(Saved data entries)
----------------

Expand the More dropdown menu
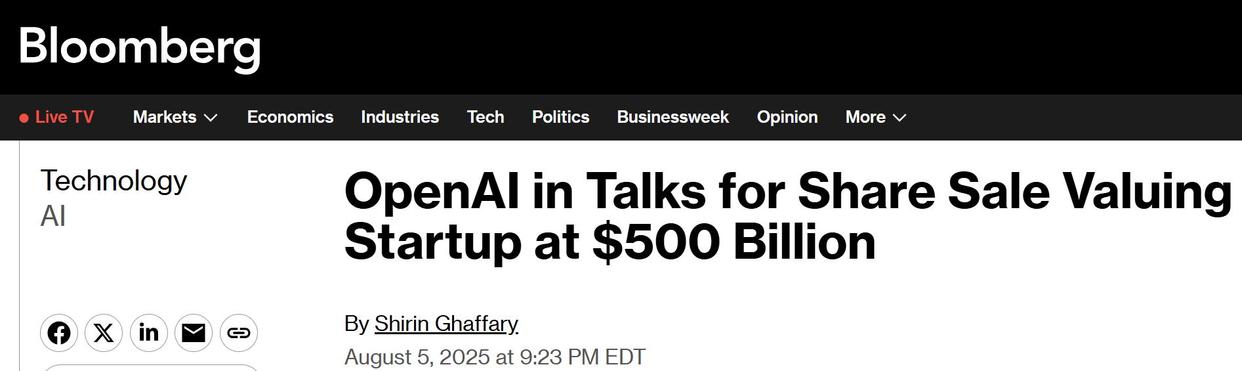[876, 117]
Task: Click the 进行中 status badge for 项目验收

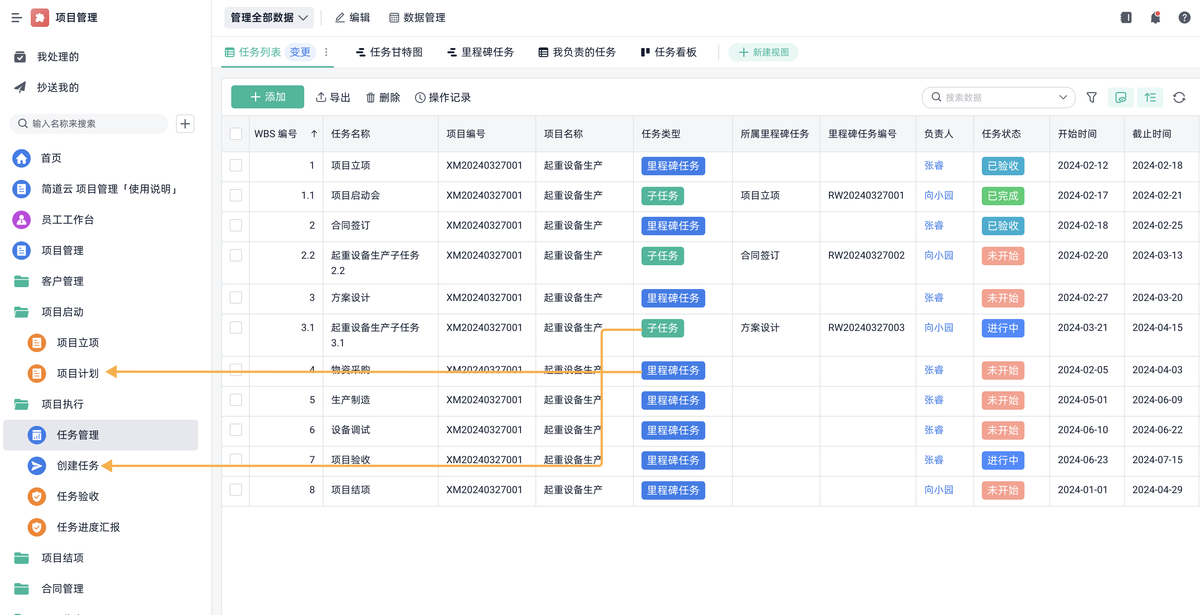Action: [1002, 460]
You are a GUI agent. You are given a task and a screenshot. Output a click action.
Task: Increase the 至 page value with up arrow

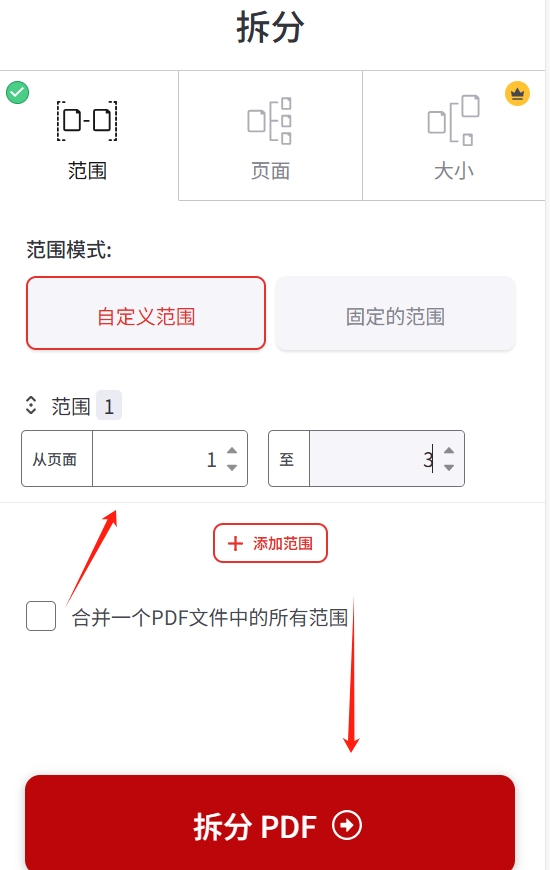[x=449, y=451]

----------------

BRIEF: Set down the entries shown above once more, exactly as they read, but without pictures.

EXERCISE OUTPUT:
Expand the More dropdown menu
[876, 117]
Task: Click the 进行中 status badge for 项目验收

Action: [1002, 460]
You are a GUI agent. You are given a task and a screenshot. Output a click action.
Task: Increase the 至 page value with up arrow

[x=449, y=451]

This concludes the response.